--- BEGIN Exercise materials ---

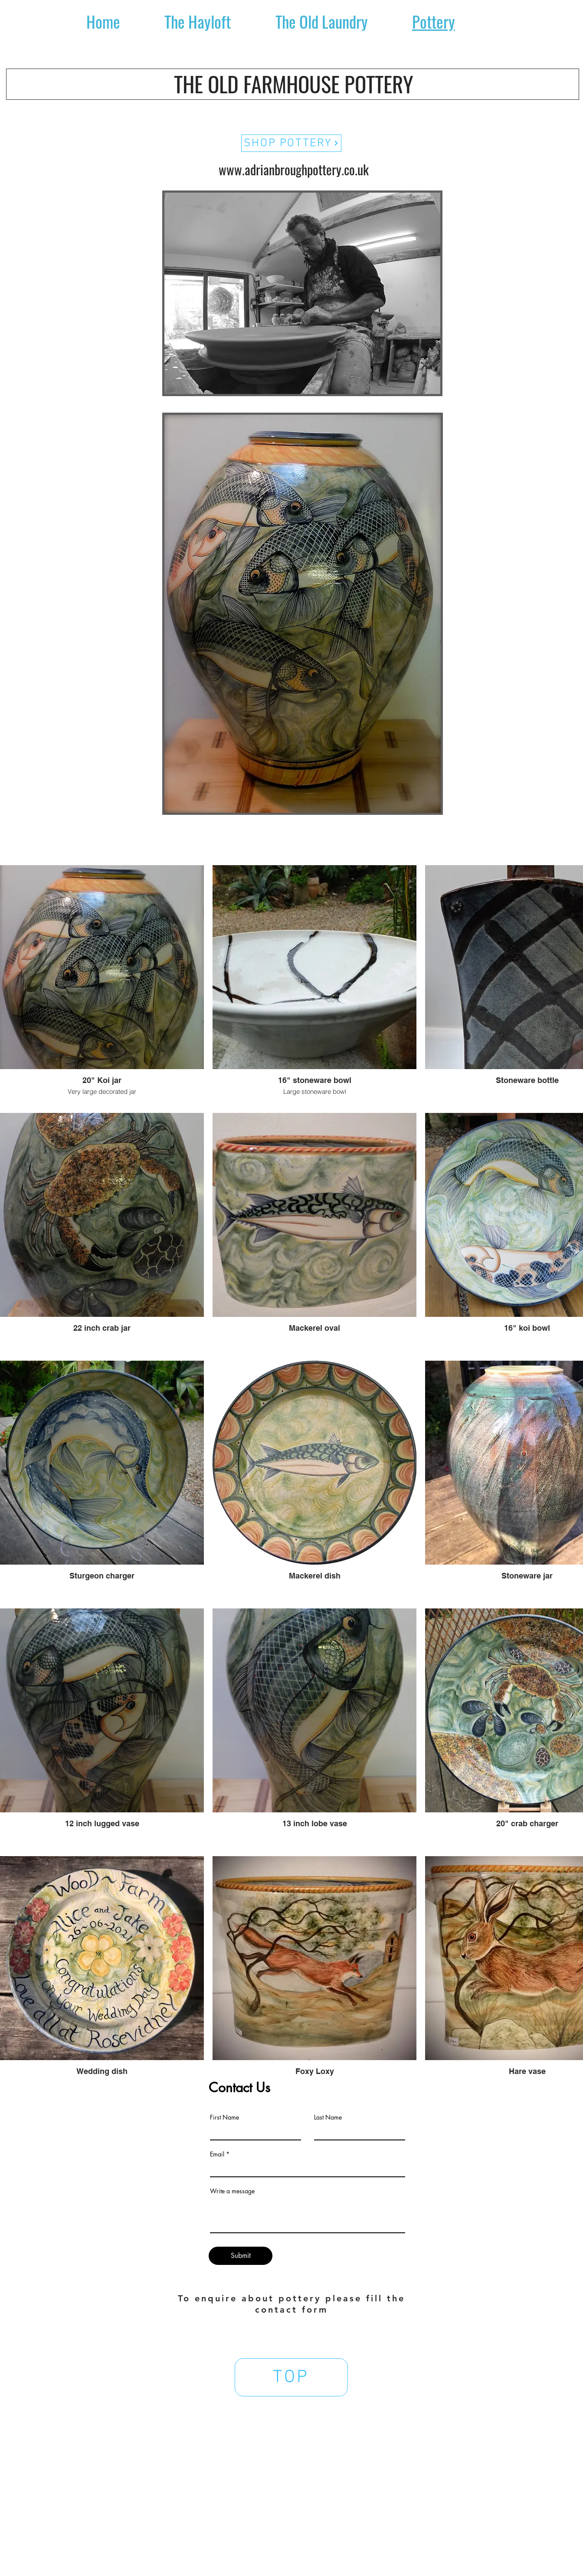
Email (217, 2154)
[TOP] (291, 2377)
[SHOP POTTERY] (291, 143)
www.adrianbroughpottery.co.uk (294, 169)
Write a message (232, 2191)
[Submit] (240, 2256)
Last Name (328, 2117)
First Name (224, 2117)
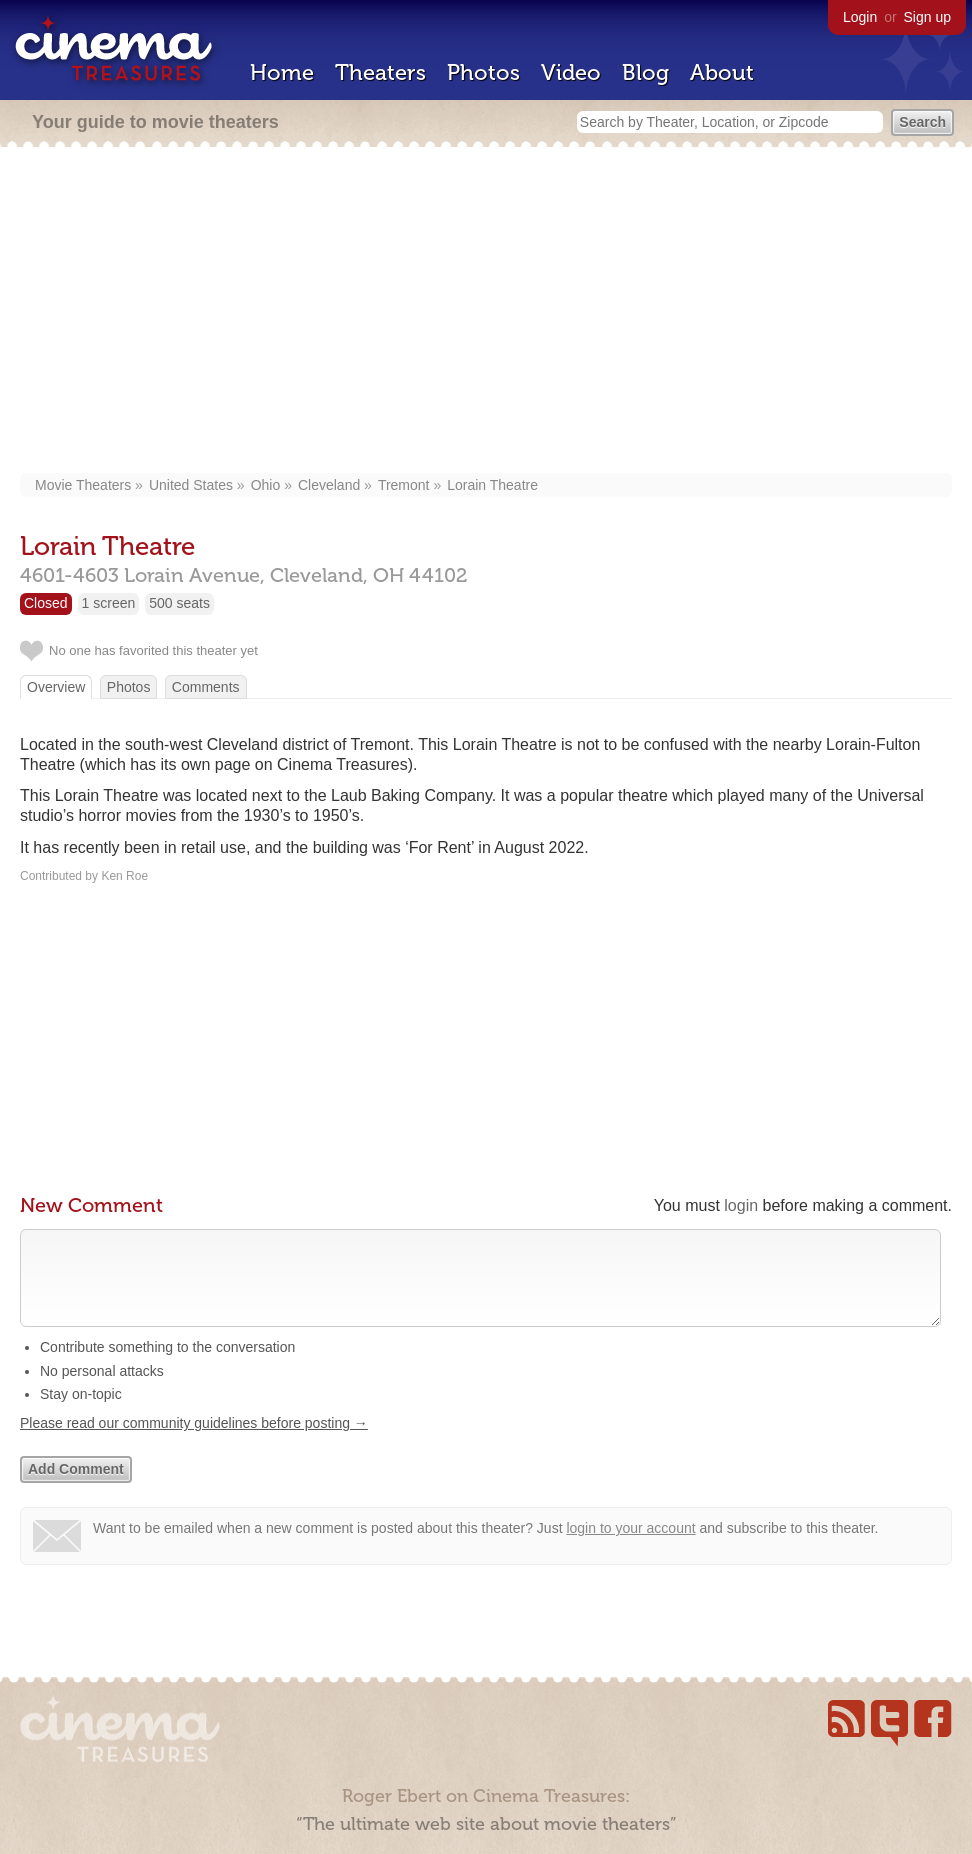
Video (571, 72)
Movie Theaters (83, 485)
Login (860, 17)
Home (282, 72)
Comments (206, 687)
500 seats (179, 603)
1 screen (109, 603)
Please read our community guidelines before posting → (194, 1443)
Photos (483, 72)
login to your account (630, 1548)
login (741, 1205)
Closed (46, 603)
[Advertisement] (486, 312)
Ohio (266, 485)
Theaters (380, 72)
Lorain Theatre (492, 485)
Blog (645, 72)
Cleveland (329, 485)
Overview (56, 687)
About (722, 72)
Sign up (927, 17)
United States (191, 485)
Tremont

--- END Exercise materials ---

### Requirements
Add 78 to each coordinate in the lines from the one containing "login (741, 1205)" through the end of the data, inclusive, and write out those lines in full, keeping the text on each.

### Answer for this exercise
login (819, 1283)
Closed (124, 681)
[Advertisement] (564, 390)
Ohio (344, 563)
Theaters (458, 150)
Lorain Theatre (570, 563)
Blog (723, 150)
Cleveland (407, 563)
Overview (134, 765)
About (800, 150)
Sign up (1005, 95)
United States (269, 563)
Tremont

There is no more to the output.